Adding Color Perception: A Wide-Field Color LED Multifocal Electroretinogram and a Neural Circuit Model for Coding Color
Date of Award
Dissertation - Restricted
Doctor of Philosophy (PhD)
Recently, gene therapy has shown potential in treating color blindness through the insertion of new long- (L-) wavelength spectral sensitivity into protanopic monkey and gerbil retinas. The opsin was inserted into an existing subset of the middle- (M-) wavelength sensitive cone photoreceptors via an adeno-associated virus. Knowing the retinal area transfected by the virus in vivo is an important aspect to the project because an important goal is to cover a portion of the fovea.
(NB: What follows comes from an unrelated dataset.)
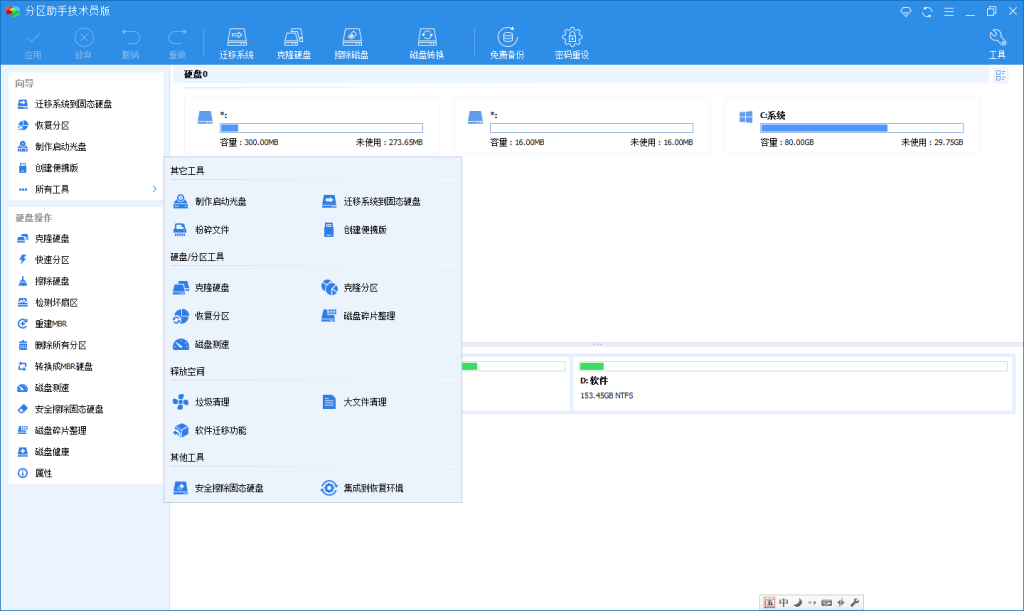
Task: Click the 工具 wrench icon at top right
Action: tap(997, 40)
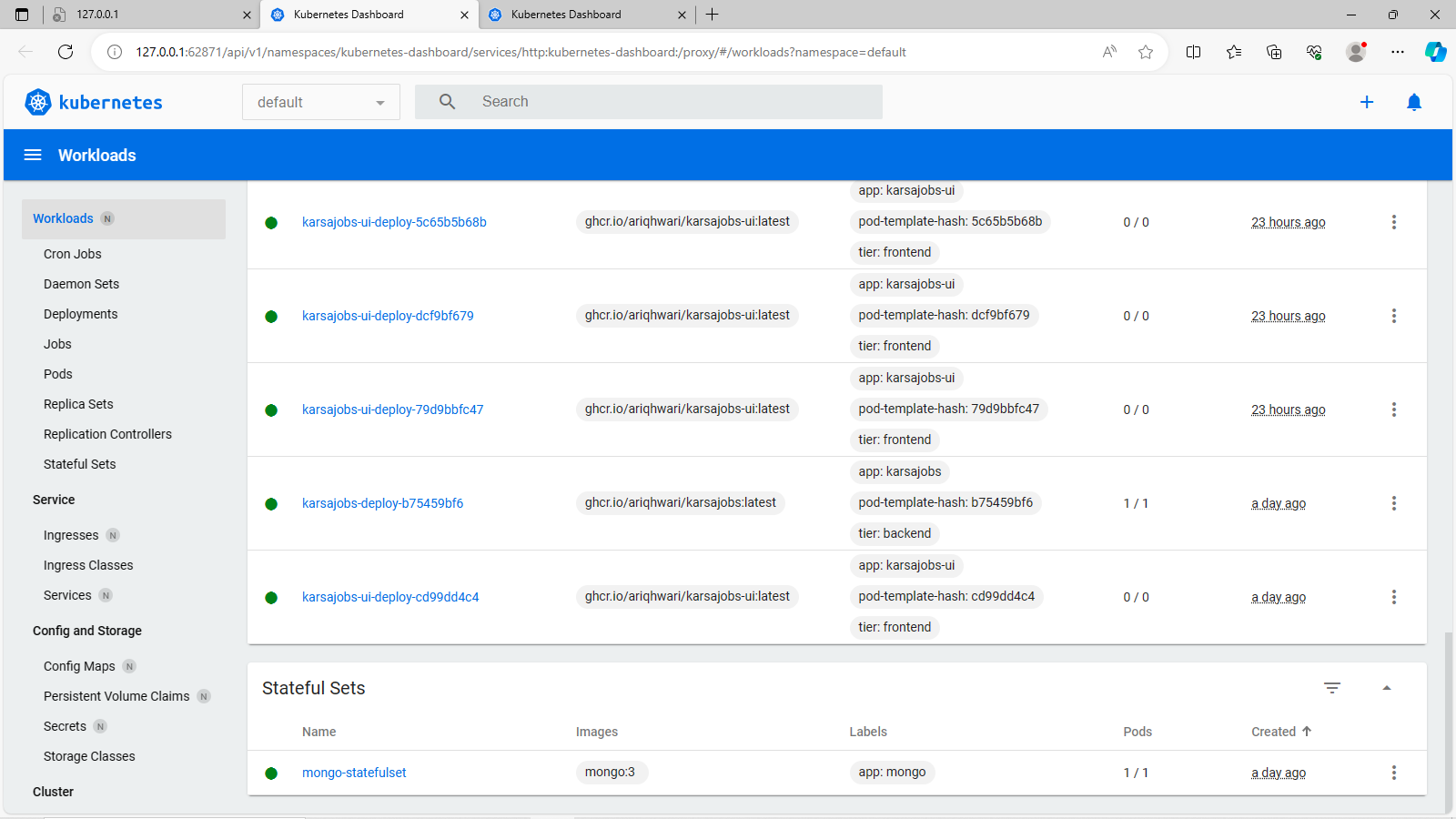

To this end, a new wide-field color LED-based multifocal-electroretinogram (mf-ERG) was developed and validated for specific aim I. The new mf-ERG can isolate responses from L-cones using a 650 nm wavelength light, improves existing mf-ERG technology by measuring over 70 degrees of visual angle (clinical mf-ERGs stimulate over 30 degrees), and maintains viable SNR out in the far periphery. Evidence from messenger RNA data from human cadavers has shown the ratio of L:M cone photopigment increases from fovea to far periphery. This result has been difficult to corroborate in vivo because current imaging techniques cannot gauge cone-photoreceptor type beyond ∼eight degrees. The mf-ERG developed in specific aim I was used in specific aim II to gauge sensitivity of green light versus red light as a function of eccentricity among color-normal individuals. The goal was to corroborate the in vitro result. In the vision community there is a growing body of literature showing high variation in cone photoreceptor mosaics. Despite these differences individuals show no difference in the ability to discriminate colors when tested on a battery of color vision tests. Additionally, the expression of a new spectral photopigment in dichromatic retinas has shown, behaviorally, the animal is immediately able to take advantage of the new photopigment to discriminate colors. Specific aim III encompasses developing a mathematical model that can, using the spectral sensitivities of the S-, M-, and L-cones, extract the six fundamental percepts of whiteness, blackness, greenness, redness, yellowness, and blueness while being constrained by known anatomy and experimental findings listed above. Developing such a model may elucidate underlying circuitry of the retina.